Le temps, valeur la plus importante dans cette comparaison. D’un côté, l’or est inaltérable, impérissable, il conserve ses qualités au cours du temps. Comme le métal précieux n’est jamais détruit une fois émis, il devient une monnaie permanente. À l’inverse, la monnaie-dette est annulée une fois un remboursement de dette effectué. Car lorsqu’un crédit, qui donne lieu à la création de nouvelle monnaie, est arrivé à échéance, la monnaie est détruite et les seuls intérêts sont conservés en tant que monnaie (qui ont d’ailleurs eux-mêmes été payés par des dettes d’autrui sur cette période).
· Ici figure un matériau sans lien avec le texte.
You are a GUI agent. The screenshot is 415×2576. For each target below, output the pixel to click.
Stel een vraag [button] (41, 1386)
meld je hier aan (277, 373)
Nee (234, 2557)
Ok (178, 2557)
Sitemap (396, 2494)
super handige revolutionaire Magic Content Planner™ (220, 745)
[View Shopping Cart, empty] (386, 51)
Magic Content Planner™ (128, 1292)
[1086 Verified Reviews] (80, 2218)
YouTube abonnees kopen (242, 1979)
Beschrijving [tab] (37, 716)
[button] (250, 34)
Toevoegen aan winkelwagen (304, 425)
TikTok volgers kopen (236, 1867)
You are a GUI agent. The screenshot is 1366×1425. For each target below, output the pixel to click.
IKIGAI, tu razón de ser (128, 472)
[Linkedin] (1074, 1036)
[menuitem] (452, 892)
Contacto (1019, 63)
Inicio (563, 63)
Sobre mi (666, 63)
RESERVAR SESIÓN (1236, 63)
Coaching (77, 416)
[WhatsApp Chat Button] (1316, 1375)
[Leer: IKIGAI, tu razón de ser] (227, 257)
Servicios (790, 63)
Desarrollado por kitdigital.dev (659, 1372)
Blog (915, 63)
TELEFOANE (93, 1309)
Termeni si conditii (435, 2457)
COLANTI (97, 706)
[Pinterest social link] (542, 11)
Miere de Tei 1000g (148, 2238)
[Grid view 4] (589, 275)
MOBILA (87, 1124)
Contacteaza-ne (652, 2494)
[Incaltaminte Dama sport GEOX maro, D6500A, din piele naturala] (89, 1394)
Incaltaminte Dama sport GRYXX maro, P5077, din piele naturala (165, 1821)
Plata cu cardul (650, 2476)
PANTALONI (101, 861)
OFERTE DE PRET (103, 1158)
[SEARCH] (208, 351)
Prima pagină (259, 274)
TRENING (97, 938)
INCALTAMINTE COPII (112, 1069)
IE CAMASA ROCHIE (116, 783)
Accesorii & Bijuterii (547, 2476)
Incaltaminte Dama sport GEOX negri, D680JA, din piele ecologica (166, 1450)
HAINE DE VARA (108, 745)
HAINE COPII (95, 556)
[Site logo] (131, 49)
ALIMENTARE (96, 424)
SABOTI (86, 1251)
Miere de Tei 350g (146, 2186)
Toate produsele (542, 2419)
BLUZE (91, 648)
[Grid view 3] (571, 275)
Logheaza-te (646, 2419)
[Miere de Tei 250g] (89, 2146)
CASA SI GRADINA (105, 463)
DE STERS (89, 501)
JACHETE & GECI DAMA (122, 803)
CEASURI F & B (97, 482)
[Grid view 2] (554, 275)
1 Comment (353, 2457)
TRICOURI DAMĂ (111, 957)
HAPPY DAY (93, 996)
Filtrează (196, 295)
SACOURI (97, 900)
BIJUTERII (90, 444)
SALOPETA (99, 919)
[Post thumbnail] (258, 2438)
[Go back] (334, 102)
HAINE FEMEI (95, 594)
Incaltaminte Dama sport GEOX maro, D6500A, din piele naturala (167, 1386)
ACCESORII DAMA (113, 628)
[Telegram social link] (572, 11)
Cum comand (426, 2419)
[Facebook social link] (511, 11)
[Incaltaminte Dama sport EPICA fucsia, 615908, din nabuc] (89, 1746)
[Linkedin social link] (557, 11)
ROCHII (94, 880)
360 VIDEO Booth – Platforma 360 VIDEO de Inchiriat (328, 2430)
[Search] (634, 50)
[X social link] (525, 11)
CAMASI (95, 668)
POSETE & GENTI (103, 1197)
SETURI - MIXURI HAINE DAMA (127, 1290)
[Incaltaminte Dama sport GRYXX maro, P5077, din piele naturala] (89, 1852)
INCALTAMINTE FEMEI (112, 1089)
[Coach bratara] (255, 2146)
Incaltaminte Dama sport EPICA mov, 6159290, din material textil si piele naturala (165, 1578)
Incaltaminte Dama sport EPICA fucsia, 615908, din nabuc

La monnaie-dette et l’or présentent donc des différences sur des points essentiels. Le passage de l’un à l’autre s’est fait progressivement au cours de l’histoire, et s’est accéléré en raison d’un basculement anthropologique qui a conduit à une nouvelle vision du rapport au temps. La société marchande a essentialisé une monnaie qui est un pont très étroit entre le présent et le futur (la monnaie-dette) afin de nourrir un modèle économique en croissance, vers une évolution perpétuelle. Autrefois émise par les autorités publiques en tant que monnaie dure (or, argent, bronze), la monnaie est ainsi aujourd'hui créée, à partir de rien, à la fois par des entités privées et par les banques centrales, dont les membres ne sont pas élus démocratiquement. Tous ces sujets méritent débat.